第5-3話 次なる目的地へ

文字数 1,358文字

カンタと別れたエルは、ヴァン・サメルを探すため、まずはナナイとの合流地点『ハナモンド』を目指して森に入った。ハナモンドへグリーンモールから延びる街道もあったが、食糧を得るのに導術を使いたい--それを見られた場合、どう反応されるかわからないため、まだ人前で使いたくない--のと、下手に会話を吹っ掛けられ、情報を売られる事を恐れたため、やむなく森を往くことにした。

エルの内心には、カンタもナナイも大丈夫だろうかと心配する気持ちはある。しかし、やる事をやらねば、まだまだ同じ様な悲劇が起こるだろう。それは防がねばならない。そして、皆の能力を信頼し、自分も同じ様に自分の仕事を果たさねばならない。エルは意を決して前に進む事にした。


しかし、その前に。


「出てこい。ずっと尾けていたんだろう」
エルは今までよりもクリアに、これまでよりも広い範囲で他人の導力を感知出来るようになっていた。それは、導力が魂と一体であるが故に魂が成長したことによるものであることが一因であったが、不思議に思いながらもエルにその認識はなかった。しかし、それを認識しない事が一つ良き事でもあった。

遠方から近方にかけて、順番に何本もの木々がガサガサと揺れた後、エルの前にガダジ三兄弟の次兄ダダが木から飛び降りて登場する。

「なんだよお?オイラは兄ちゃんから、お前を尾行するよう言われてるんだ!お前に構っている暇なんてないの!」

そう言ってダダは顔を赤くして、地団駄を踏んだ。エルは動揺する事も無く、『黒点』を構えつつ冷静に告げる。

「後顧の憂いはここで断つ。君はここに貼り付ける」
「なんだ、なんだ!難しいこと言うな、生意気だぞ!」

重心を腰部に落として、エルは深く息を吸い込んで力を込める。エルの集中は深く、その目は思考の色がない、純粋たる黒色と化していた。そして、踏み出してから一瞬。勝負は決した。

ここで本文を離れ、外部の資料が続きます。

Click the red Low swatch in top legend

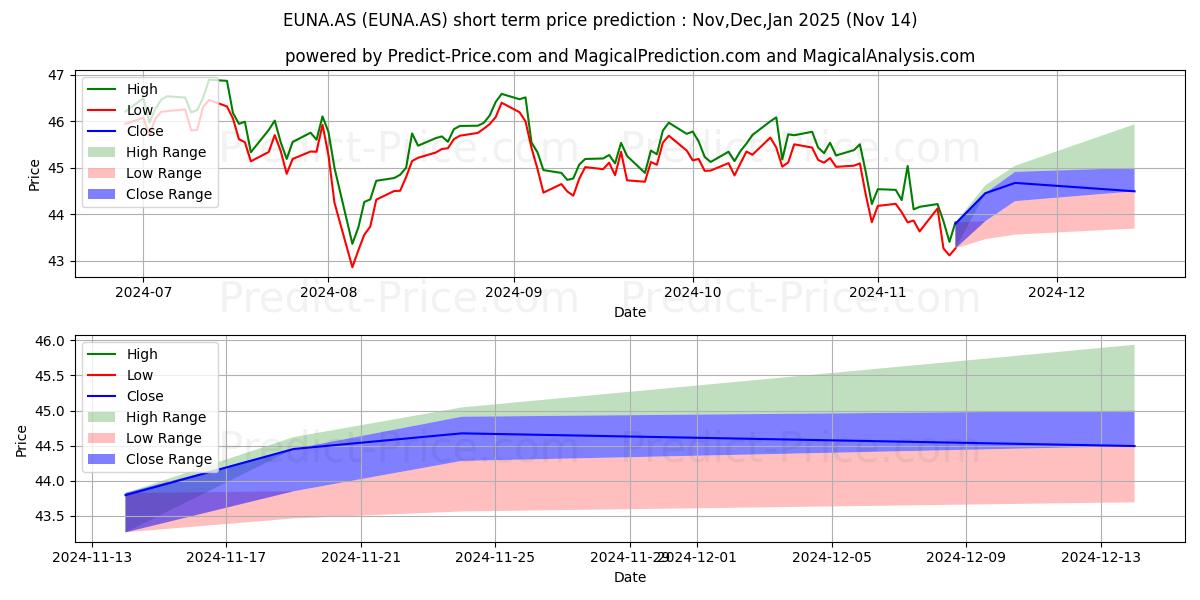point(104,111)
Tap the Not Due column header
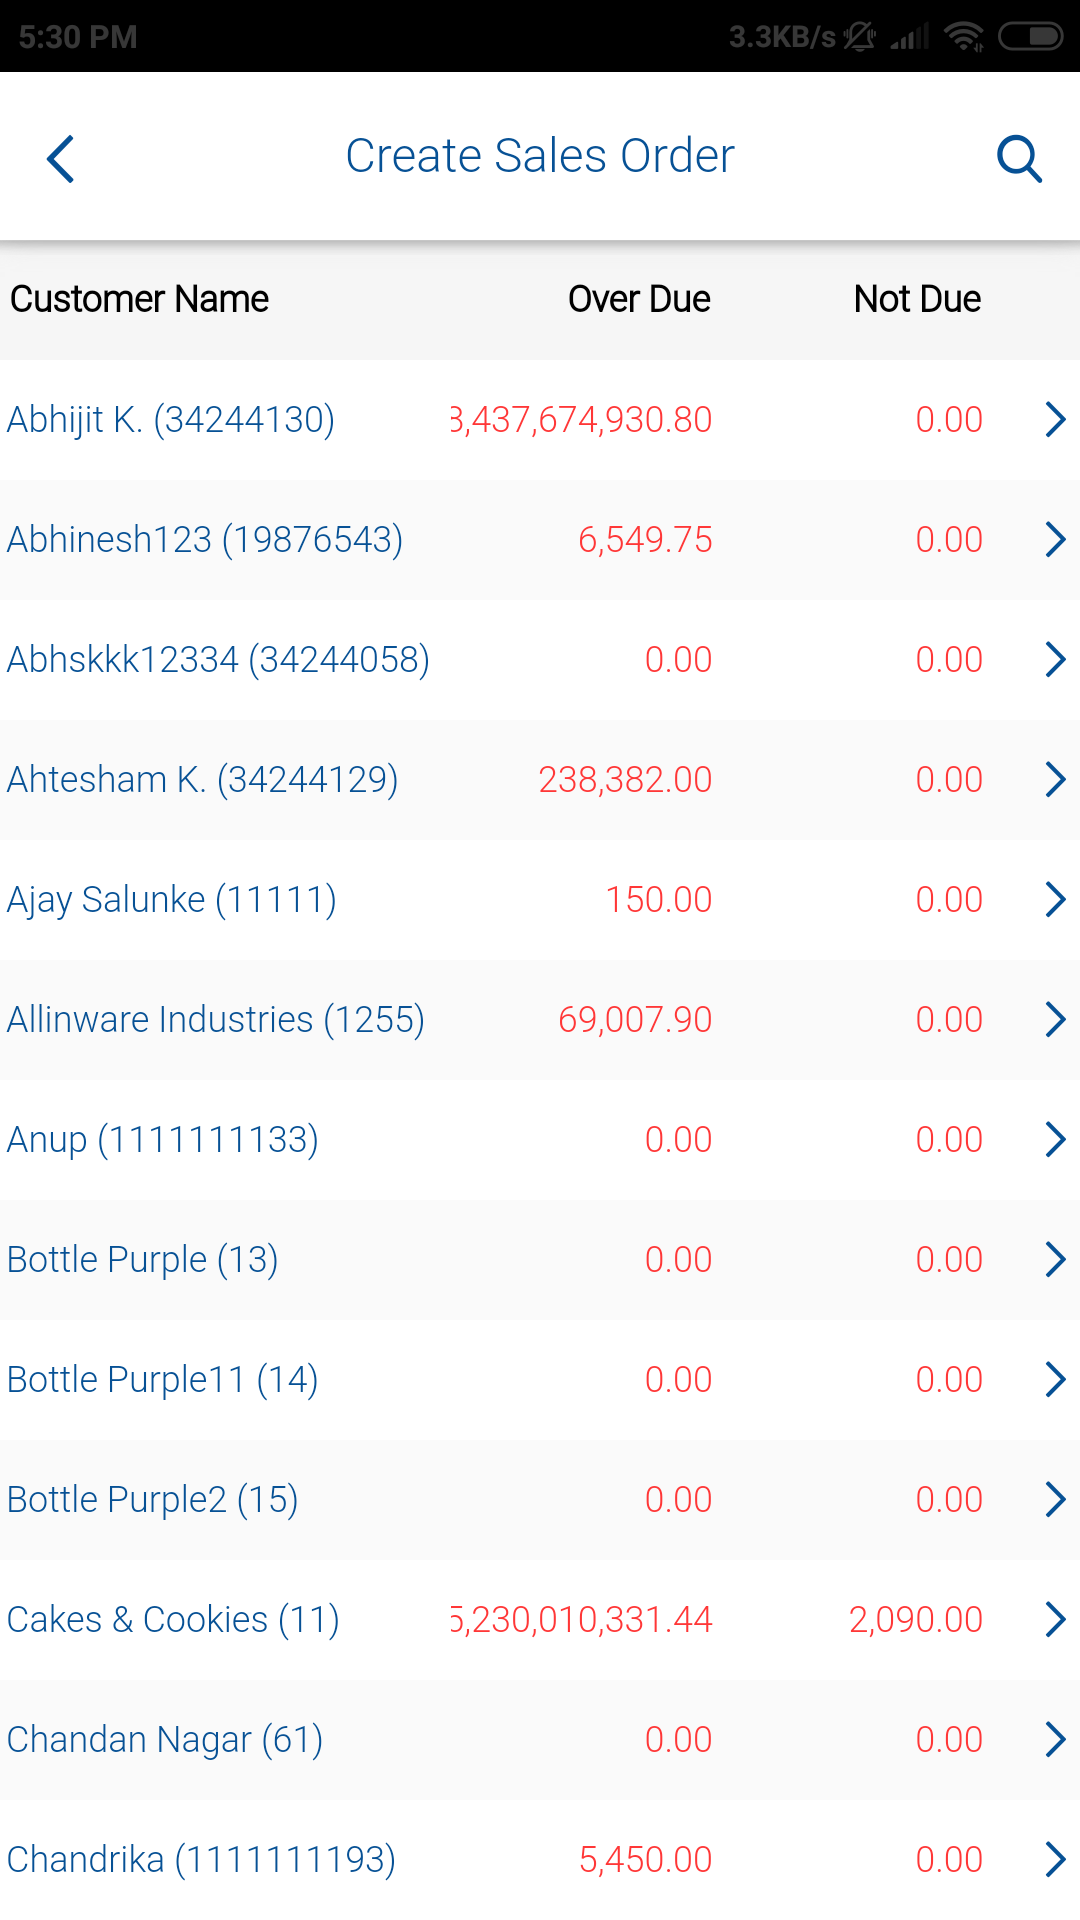The image size is (1080, 1920). coord(917,299)
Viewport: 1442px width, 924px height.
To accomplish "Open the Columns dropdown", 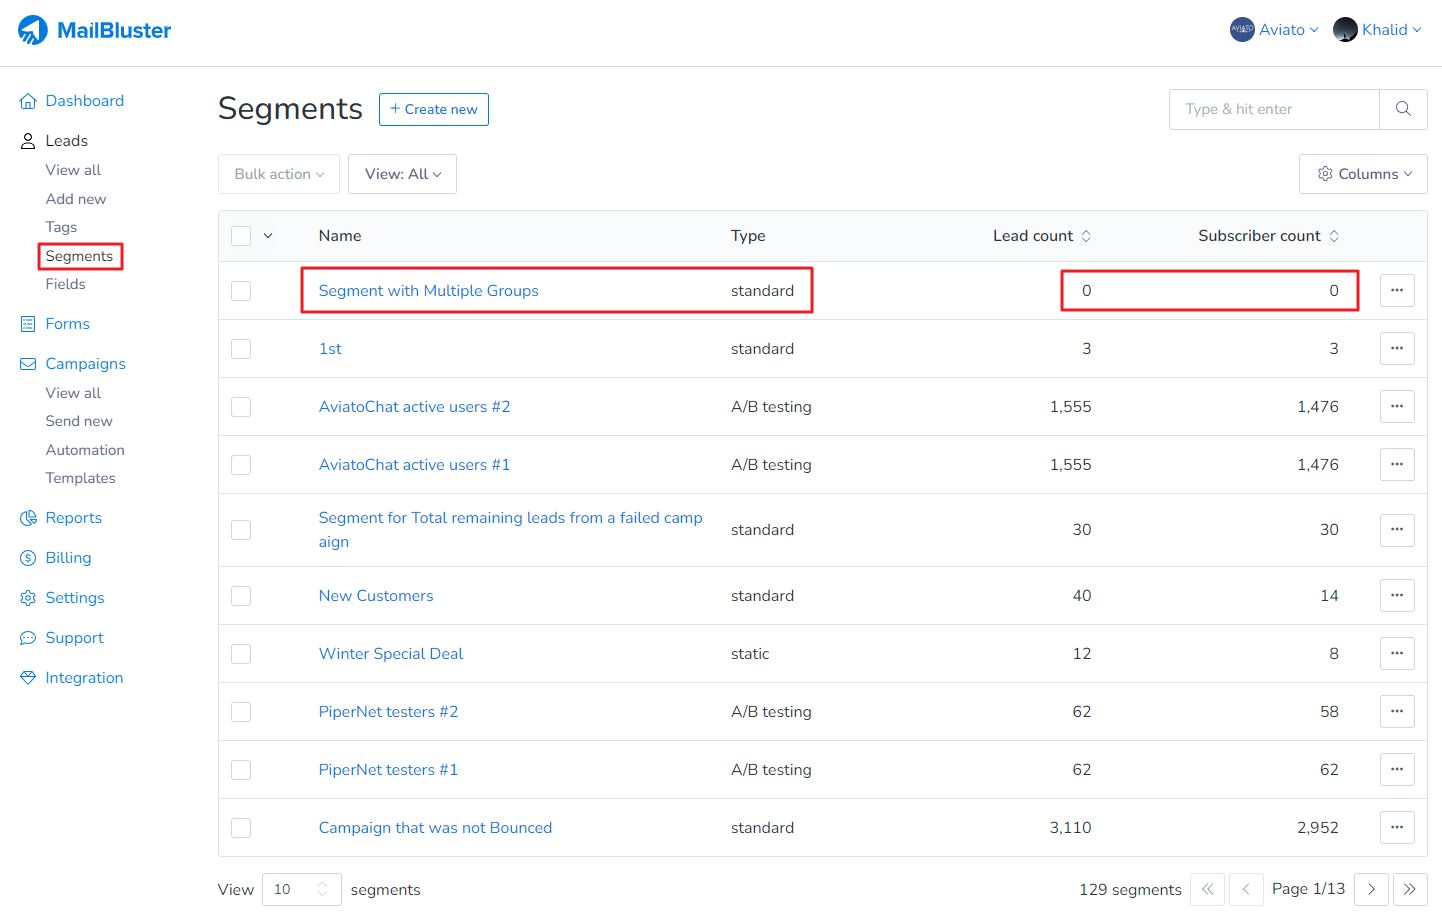I will click(1363, 174).
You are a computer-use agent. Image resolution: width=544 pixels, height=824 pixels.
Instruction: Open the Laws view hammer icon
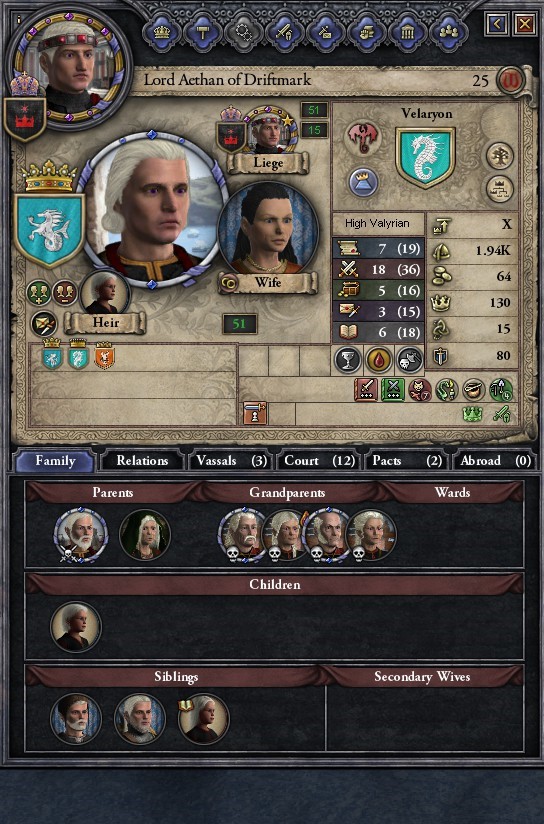203,32
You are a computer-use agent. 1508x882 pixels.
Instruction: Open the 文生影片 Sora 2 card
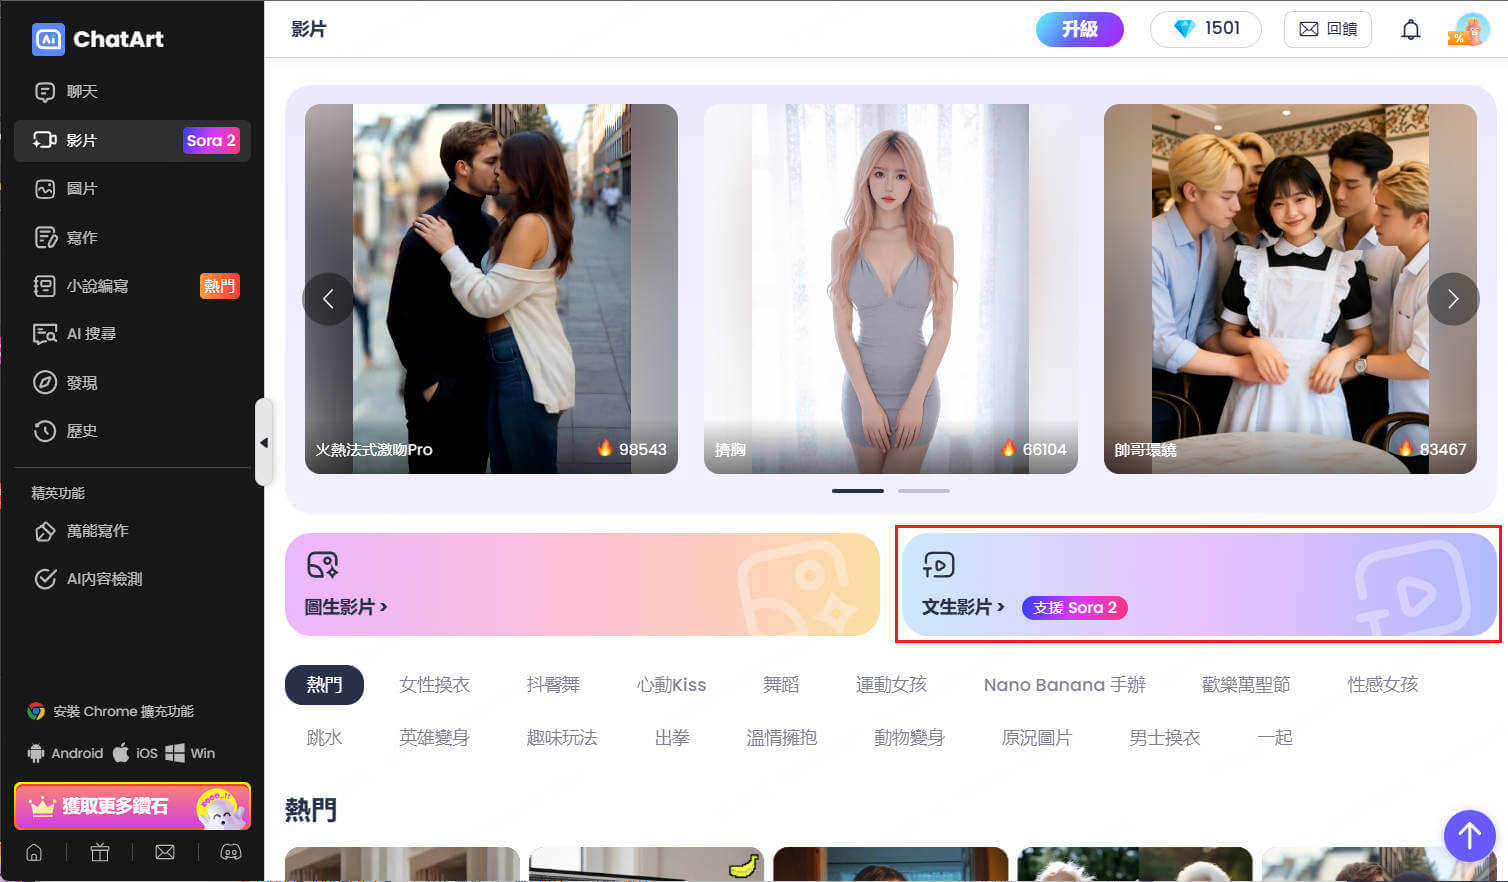[1198, 585]
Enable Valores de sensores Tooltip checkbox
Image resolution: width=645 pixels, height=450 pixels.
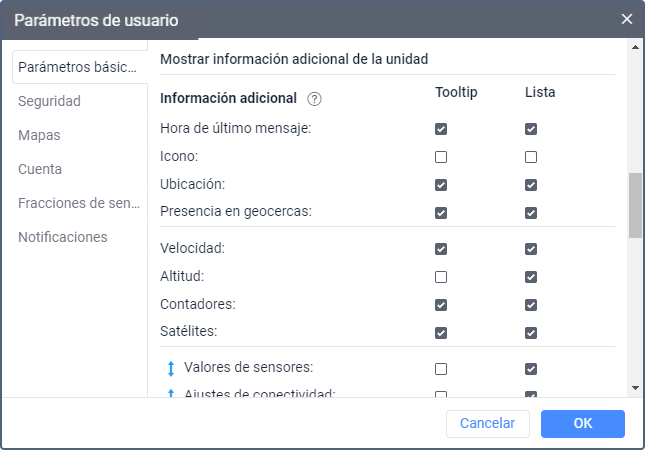tap(441, 368)
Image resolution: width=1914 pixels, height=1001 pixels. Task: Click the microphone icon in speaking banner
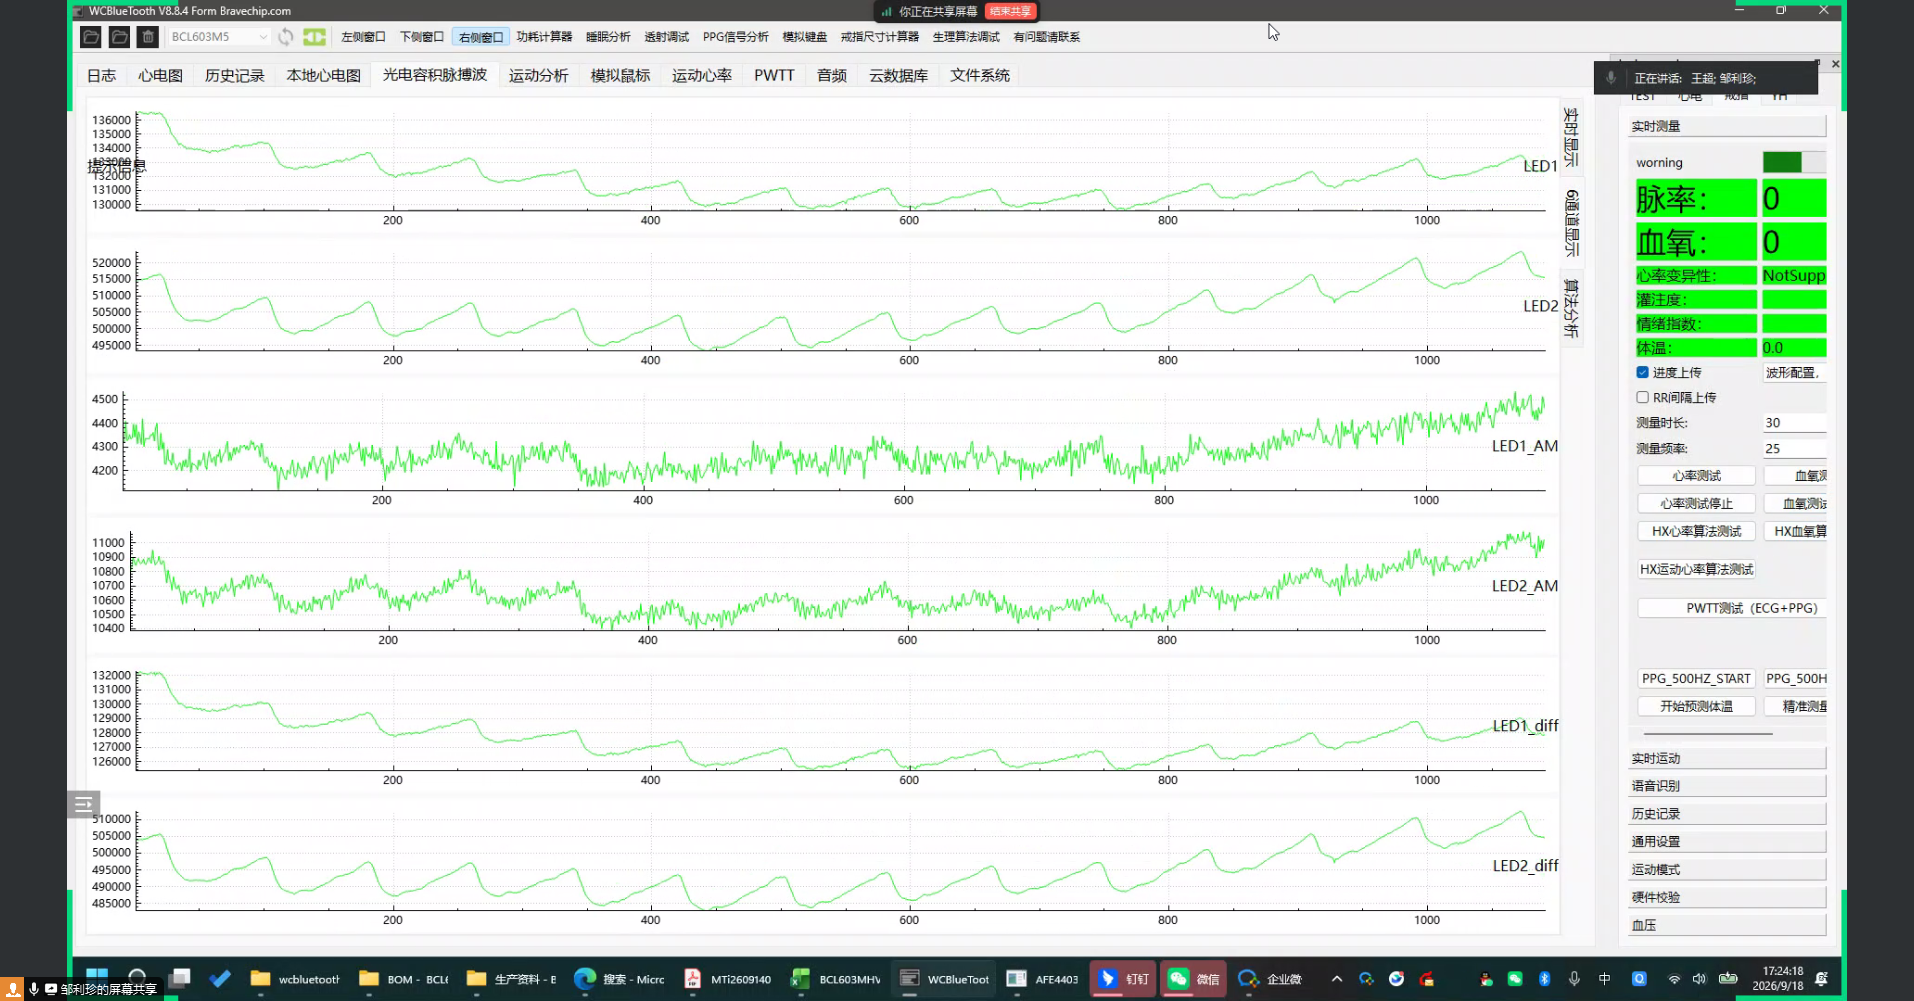(1611, 78)
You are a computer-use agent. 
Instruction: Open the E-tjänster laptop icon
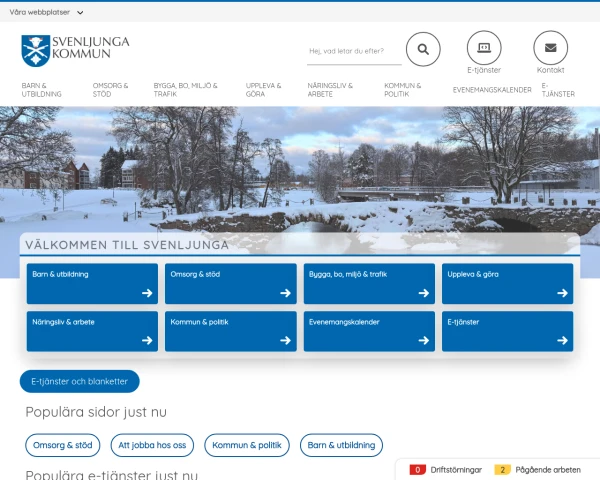click(484, 48)

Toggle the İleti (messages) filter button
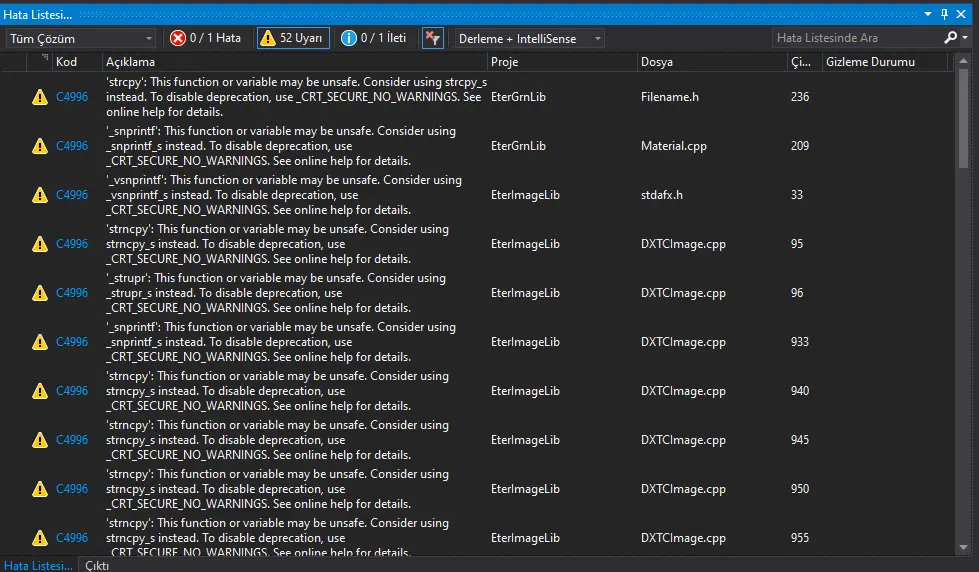point(373,38)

結果、ダダは気絶させられた後、木に身体を蔦で固定された。勝負はこうであった。エルは一呼吸後、踏み出してダダが構えるより早く、ダダの足を地面に巡らせた氷で接着し、その頭に目掛けて火を吹いた。火がトラウマになっていたダダが過剰に頭をガードしたところを、腹部に目掛けて『黒点』の刀身で、切るのではなくただ触れた。すると、ダダの導力は一瞬で枯渇して気絶。そして、ダダを戦闘不能にした後で、エルはその辺の蔦に導力を巡らせ延伸し、ダダを縛り付けたのだった。

エルはダダを固定した足元の氷を見る。今までは出来なかった芸当だった。終えた後で、エルの脳裡にジェロの言葉が響く。
「赤子も最初は歩けねえが、ほっといてもいつの間にか歩き方を覚えやがる」

考えて今回の戦い方をした訳ではなかった。直感。それに従い行動した。それが導術の腕前も上げたのかとその言葉で気付き、エルは一人微笑んだ。



それをエルの感知も視覚も遠く及ばぬ木上で見ていた男が、ひとりごちる。
「はあ、随分と凝り固まった魂をしている。実につまらない。おい。一体、どんな育て方したんだ?」
「スタテンド」

栗毛の男ヴァン・サメルは顎をさすりながら、顰めっ面を浮かべて、亡き友への愚痴を空に投げ掛ける。彼は、黒刻竜の目覚めを感じて、ここに来ていた。そして、リュゼから降るエルとナナイを見つけて、遠くからただただその行動を監視していたのだった。